In her speech, Clinton detailed how partisan Republicans have hijacked the rules that govern electoral participation to seize and hold power in a manner that echoes infamous authoritarian rulers. She pointed to a catalog of voter suppression laws newly resurrected in states dominated by Republicans. The impact of those tactics, she said, is magnified by online partisan propaganda and foreign intervention.

“We are witnessing a deliberate and ongoing effort to undermine the integrity of our elections, and to silence the voices of millions of Americans, particularly young people, the elderly, women, and people of color,” said Clinton. “And this isn’t just about 2016 or even 2018. It’s about 2019, 2020, and every election after that. Because as the teachers in this room know so well, if we don’t learn the lessons of the past, we are doomed to repeat history.”

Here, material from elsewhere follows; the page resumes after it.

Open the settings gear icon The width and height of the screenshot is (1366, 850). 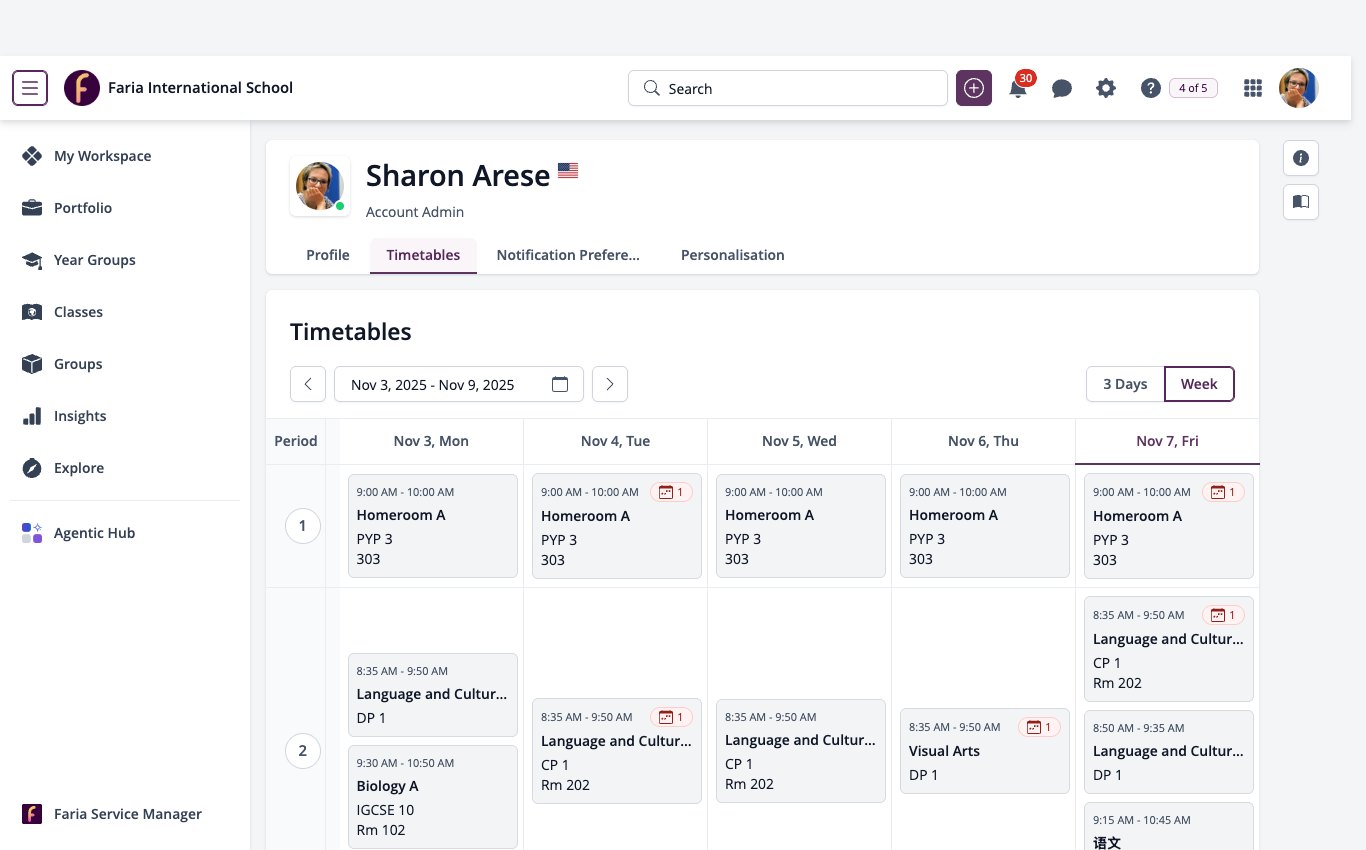(1106, 88)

Clinton called out the tactics used by Republican governors and legislatures, from stricter voter ID laws, voter roll purges, fewer voting options and backlogs in processing voter registrations to poor election administration. The result is to disenfranchise hundreds of thousands of voters in Wisconsin, Michigan, and many other states.

Such tactics, she said, “were literally made up for the purpose of preventing certain people from actually being able to cast a vote that would be counted. We saw fewer voting places, long lines, and malfunctioning equipment, again, in certain places [where blue-leaning voters predominated]. … That is no accident. It is in service to their larger political goals of obtaining and keeping power.”

“Just think about what happened last week,” she went on, “when President Trump went to North Carolina on the eve of a special election—an election that had to be redone as a direct result of Republican cheating—he didn’t condemn that, of course. Instead, he claimed again that [pro-Clinton] voter fraud was rampant in 2016.”

“Sometimes it’s hard to process all of this because he lies so much. But let that sink in,” Clinton said. “The president of the United States is lying to Americans to delegitimize the democratic process. Yes, of course, it’s abhorrent. It’s delusional. But it’s also strategic. And that should bother every one of us.”

Four Warnings About 2020

Clinton spoke most fervently about the advice she is giving to Democratic presidential candidates. After answering their questions, said Clinton, she would end those conversations by citing four trends that would threaten their candidacies: voter suppression, hacking, fake news, and cybersecurity.

“Let me tell you what I think the biggest obstacle might very well turn out to be,” Clinton said, recounting her talks with 2020 Democratic hopefuls. “You can run the best campaign. You can have the best plans. You can get the nomination. You can win the popular vote. And you can lose the Electoral College and therefore the election for these four reasons: number one, voter suppression.”

“We saw what happened in Georgia, where Stacey Abrams should be governor of that state,” she said, referring to the 2018 election. “Registered voters were kept off the rolls. Their registrations just piled up in some back office with no intention to ever enroll them so that they could actually vote.”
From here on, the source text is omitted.